JONESVILLE, Michigan — Brendan Finerty loves working with animals: ponies and pigs, tortoises and alligators, a chinchilla and a hedgehog.
He runs Wild World, an exotic animal education program that travels to schools and nursing homes across the state.
But, when the coronavirus pandemic hit in March, it put him out of work.
Then, on Dec. 15, there was a fire.
“As we came over the hill, we kind of just saw firefighters standing over where our barn had been only four or so hours ago,” Finerty said.
The supply barn on his Jonesville property caught fire, which spread to the second barn. Eight years of hard work was going up in flames.
No animals were hurt, but Brendan lost nearly $60,000 in equipment. The supply barn has a small chance to be salvaged, but the other entire structure likely will need to be replaced.
The past year has felt like a double whammy for the Finerty family.
"We went from being in survival mode to dire survival mode,” Finerty said.
Finerty and his wife, Ashley, have two children, a 3-year-old son and a 1-year-old daughter. Although Ashley works full-time at a nursing home, the animal education program was their primary source of income and it was going quite well.
Then came March.
“The week that COVID started, we had 175 working days planned out through December from March on and then we just kind of watched everything fall apart,” Brendan said.

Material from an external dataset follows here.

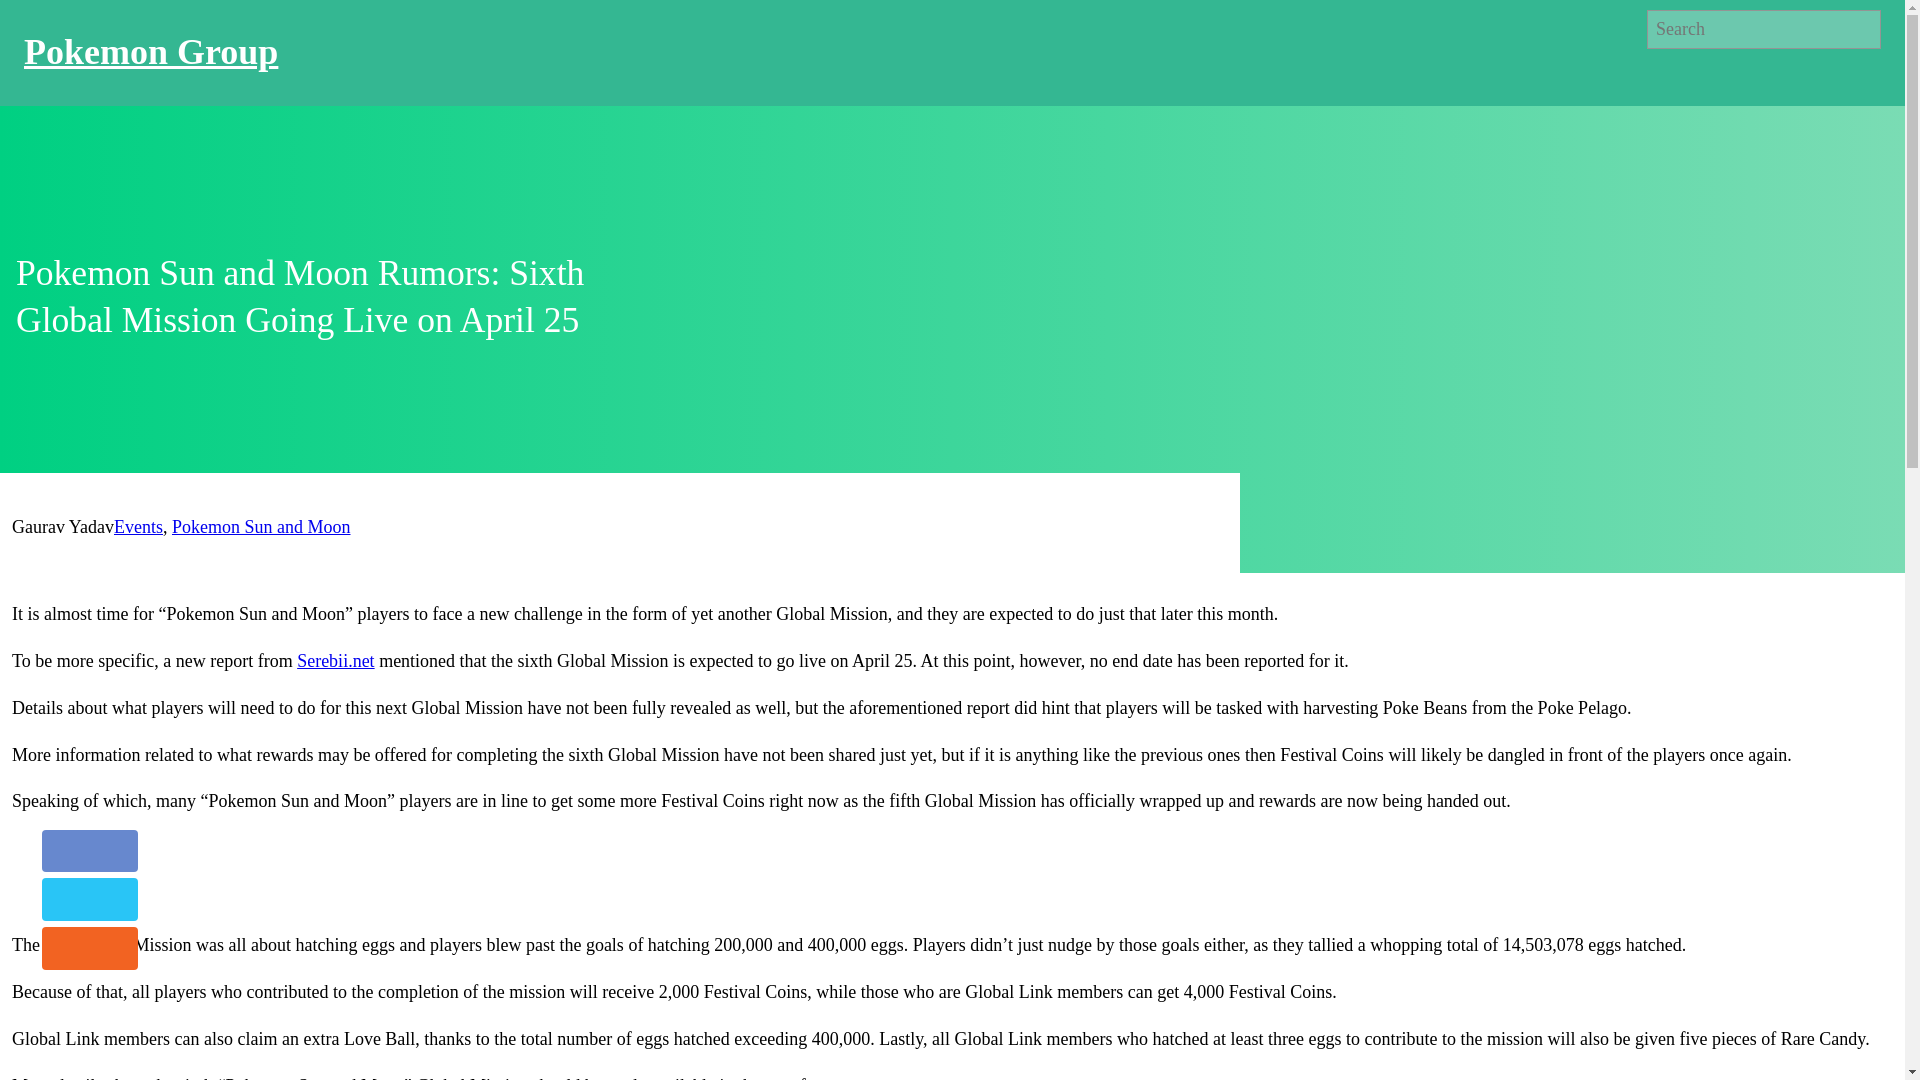  I want to click on Serebii.net, so click(336, 660).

“We went everywhere from schools to nursing homes. We did fairs. We did festivals. We did private gatherings. You name it we did it...." he said. "We probably did anywhere from 200 to 300 events in a single year.”

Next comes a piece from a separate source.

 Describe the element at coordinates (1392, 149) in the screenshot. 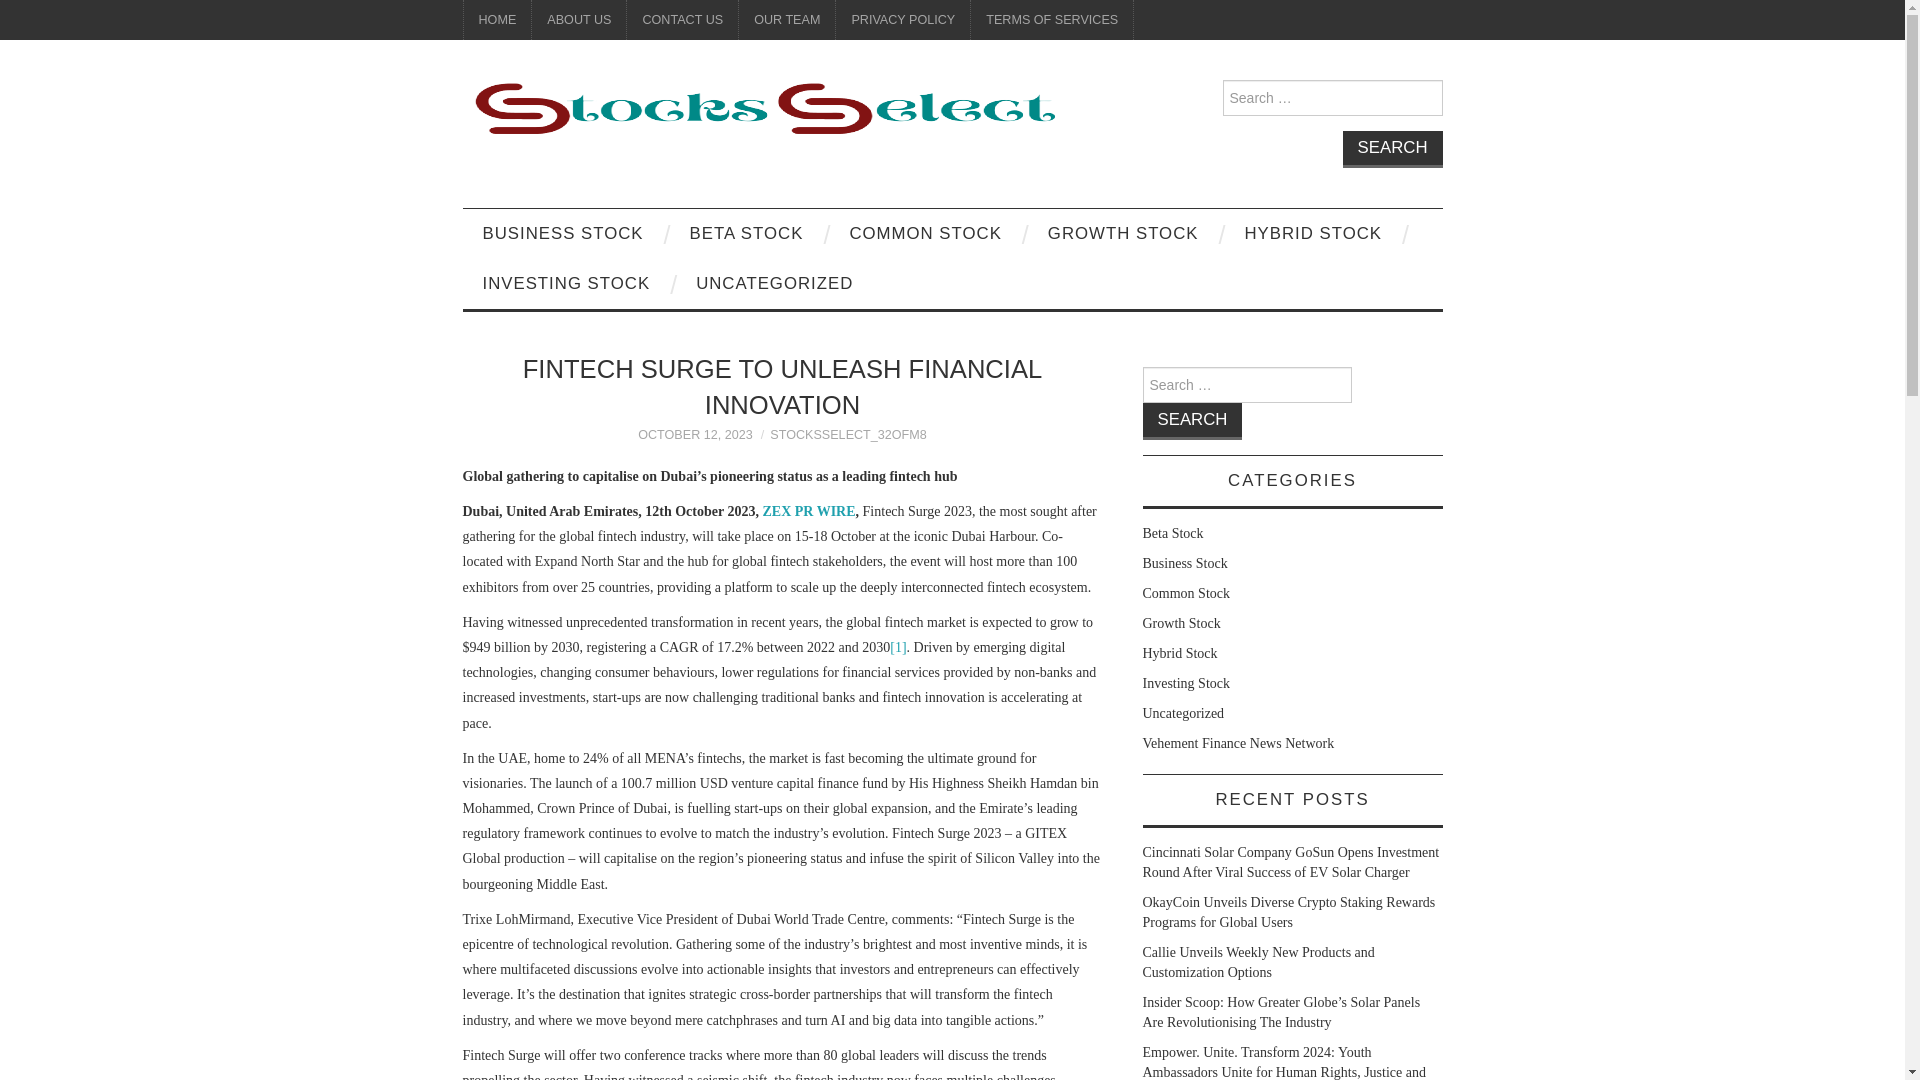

Brendan’s insurance company wouldn't cover the losses from the fire because his barns were listed as non-farm other out buildings.
The 33-year-old turned instead to a GoFundMe campaign.
"We have had a massive amount of support from people. We have had a lot of donations coming in. If we’re able to raise enough money, if we’re able to work with the banks, we’re going to rebuild the barns and that should help us.”
With animals being the lifeblood of his business was there any danger of losing them?
No, Brendan said.
“The ones that we have left were mostly off-site as it was. Our horses are staying at a friend's property down the road. Our pigs have another unit in the house.”
He is still hopeful for the future of his business. If he can raise enough money, the plan is to acquire a bigger piece of land and open it up to the public as a sanctuary. He hopes he can start by spring.